__Instructions to follow__. Write out each line of the entries exactly, starting at the first and finishing with the line that contains "The image size is (539, 427).".

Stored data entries
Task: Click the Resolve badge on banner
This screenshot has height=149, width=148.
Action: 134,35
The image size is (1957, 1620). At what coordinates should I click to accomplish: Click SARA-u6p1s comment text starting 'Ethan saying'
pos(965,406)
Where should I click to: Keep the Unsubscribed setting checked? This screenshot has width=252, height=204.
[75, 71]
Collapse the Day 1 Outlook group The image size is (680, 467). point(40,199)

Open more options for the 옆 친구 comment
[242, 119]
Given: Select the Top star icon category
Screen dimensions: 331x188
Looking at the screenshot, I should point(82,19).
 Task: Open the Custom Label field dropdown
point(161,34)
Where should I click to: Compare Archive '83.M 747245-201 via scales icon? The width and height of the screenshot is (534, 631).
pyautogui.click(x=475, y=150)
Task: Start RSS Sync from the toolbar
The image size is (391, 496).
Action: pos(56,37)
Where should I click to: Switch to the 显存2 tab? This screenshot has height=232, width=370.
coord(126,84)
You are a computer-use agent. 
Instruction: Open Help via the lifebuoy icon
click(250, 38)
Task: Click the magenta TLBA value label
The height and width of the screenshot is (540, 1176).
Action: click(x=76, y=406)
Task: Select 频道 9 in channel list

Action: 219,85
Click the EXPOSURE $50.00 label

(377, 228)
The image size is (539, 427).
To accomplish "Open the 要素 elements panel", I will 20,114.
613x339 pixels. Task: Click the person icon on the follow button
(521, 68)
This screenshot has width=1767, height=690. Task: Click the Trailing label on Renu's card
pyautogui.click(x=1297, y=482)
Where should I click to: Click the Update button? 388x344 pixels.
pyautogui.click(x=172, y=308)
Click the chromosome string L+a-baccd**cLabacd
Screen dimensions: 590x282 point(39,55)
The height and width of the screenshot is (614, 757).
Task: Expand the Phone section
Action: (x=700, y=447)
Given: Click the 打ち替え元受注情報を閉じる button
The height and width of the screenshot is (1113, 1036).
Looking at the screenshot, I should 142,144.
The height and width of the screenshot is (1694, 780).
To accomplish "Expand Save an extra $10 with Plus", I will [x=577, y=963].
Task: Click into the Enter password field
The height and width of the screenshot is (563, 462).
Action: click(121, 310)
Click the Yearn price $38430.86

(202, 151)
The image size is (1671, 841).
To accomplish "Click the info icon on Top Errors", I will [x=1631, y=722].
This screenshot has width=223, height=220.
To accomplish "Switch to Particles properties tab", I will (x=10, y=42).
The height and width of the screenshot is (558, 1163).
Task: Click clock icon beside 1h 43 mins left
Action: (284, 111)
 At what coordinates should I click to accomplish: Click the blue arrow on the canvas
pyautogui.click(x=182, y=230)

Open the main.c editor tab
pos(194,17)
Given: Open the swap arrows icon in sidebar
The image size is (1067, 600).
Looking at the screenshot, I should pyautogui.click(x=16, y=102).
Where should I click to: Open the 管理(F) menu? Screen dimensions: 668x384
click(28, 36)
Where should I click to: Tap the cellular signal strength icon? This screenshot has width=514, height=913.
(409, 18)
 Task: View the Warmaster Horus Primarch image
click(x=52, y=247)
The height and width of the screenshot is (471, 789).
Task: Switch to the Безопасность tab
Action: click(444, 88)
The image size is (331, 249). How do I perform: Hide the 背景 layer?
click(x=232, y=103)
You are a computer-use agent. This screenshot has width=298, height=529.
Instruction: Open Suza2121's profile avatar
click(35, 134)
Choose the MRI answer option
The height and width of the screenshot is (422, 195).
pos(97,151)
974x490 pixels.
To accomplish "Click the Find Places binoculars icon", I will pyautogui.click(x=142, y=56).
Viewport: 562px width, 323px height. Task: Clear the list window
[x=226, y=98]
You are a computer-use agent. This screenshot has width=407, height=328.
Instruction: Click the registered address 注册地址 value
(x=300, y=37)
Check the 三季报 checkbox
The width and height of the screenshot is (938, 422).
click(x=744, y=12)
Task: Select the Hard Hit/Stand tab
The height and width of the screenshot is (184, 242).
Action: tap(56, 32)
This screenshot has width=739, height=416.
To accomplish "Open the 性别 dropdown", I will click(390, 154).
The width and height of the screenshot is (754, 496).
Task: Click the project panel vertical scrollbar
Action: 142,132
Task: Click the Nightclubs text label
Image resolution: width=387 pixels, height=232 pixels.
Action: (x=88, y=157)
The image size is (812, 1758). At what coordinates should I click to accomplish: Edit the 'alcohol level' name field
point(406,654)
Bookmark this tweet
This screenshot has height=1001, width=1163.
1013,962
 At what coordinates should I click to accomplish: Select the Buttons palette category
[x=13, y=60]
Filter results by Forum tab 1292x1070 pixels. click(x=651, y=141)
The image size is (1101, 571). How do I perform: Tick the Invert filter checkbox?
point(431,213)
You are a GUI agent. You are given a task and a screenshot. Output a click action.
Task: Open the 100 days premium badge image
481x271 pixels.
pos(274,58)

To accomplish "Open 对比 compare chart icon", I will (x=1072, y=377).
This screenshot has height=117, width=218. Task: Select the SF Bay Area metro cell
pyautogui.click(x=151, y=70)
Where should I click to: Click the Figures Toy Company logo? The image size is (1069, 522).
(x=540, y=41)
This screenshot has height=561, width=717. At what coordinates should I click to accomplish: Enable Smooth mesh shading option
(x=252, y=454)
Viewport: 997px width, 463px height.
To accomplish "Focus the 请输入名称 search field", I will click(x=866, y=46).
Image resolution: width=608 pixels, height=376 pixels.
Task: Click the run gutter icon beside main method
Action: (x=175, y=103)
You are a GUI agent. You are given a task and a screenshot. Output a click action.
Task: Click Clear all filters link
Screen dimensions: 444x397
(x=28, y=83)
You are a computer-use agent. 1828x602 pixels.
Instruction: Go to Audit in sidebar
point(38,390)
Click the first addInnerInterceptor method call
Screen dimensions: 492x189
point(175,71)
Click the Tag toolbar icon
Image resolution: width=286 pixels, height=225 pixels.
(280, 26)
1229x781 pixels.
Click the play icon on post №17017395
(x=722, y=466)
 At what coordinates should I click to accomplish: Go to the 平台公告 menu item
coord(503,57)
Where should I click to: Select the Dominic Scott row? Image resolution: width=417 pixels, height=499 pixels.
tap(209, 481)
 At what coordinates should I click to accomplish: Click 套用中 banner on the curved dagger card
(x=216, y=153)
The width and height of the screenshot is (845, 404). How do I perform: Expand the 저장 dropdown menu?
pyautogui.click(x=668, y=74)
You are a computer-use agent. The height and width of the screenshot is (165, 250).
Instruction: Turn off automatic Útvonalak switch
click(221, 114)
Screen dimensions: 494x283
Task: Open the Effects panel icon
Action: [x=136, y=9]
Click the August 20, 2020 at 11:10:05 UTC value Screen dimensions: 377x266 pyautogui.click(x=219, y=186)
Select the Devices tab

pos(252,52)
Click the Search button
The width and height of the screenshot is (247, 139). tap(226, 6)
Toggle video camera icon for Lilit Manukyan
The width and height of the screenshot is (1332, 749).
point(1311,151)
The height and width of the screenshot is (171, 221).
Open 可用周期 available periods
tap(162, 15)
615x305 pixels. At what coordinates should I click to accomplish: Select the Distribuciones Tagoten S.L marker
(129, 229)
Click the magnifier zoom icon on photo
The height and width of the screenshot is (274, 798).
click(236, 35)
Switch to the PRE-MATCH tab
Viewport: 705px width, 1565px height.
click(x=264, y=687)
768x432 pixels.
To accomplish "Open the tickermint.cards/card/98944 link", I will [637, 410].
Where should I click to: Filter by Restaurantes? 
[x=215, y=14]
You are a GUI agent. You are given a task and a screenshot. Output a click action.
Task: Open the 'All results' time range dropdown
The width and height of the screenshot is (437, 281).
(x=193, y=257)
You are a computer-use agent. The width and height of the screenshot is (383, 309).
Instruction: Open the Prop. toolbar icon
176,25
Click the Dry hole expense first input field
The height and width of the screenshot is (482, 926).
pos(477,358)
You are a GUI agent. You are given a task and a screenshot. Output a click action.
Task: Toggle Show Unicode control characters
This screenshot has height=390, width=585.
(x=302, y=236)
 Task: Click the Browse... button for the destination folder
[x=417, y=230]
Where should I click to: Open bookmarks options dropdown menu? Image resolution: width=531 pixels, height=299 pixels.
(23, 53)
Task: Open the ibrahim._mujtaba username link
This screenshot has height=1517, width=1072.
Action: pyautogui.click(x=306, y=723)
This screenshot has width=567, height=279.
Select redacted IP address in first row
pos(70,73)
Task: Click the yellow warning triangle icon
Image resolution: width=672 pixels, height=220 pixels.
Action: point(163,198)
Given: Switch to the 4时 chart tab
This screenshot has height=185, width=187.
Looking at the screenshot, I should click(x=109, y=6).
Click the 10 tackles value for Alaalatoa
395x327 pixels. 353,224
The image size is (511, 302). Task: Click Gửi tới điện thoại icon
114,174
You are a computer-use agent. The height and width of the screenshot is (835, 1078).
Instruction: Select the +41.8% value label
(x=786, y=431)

__Solution below__.
Task: Click the Resolve badge on banner
This screenshot has height=149, width=148.
Action: 134,35
The image size is (1957, 1620). At what coordinates should I click to accomplish: Click SARA-u6p1s comment text starting 'Ethan saying'
pos(965,406)
Where should I click to: Keep the Unsubscribed setting checked? This screenshot has width=252, height=204.
[75, 71]
Collapse the Day 1 Outlook group The image size is (680, 467). point(40,199)

Open more options for the 옆 친구 comment
[242, 119]
Given: Select the Top star icon category
Screen dimensions: 331x188
Looking at the screenshot, I should point(82,19).
 Task: Open the Custom Label field dropdown
point(161,34)
Where should I click to: Compare Archive '83.M 747245-201 via scales icon? The width and height of the screenshot is (534, 631).
pyautogui.click(x=475, y=150)
Task: Start RSS Sync from the toolbar
The image size is (391, 496).
Action: pos(56,37)
Where should I click to: Switch to the 显存2 tab? This screenshot has height=232, width=370.
coord(126,84)
You are a computer-use agent. 
Instruction: Open Help via the lifebuoy icon
click(250, 38)
Task: Click the magenta TLBA value label
The height and width of the screenshot is (540, 1176).
Action: click(x=76, y=406)
Task: Select 频道 9 in channel list

Action: 219,85
Click the EXPOSURE $50.00 label

(377, 228)
The image size is (539, 427).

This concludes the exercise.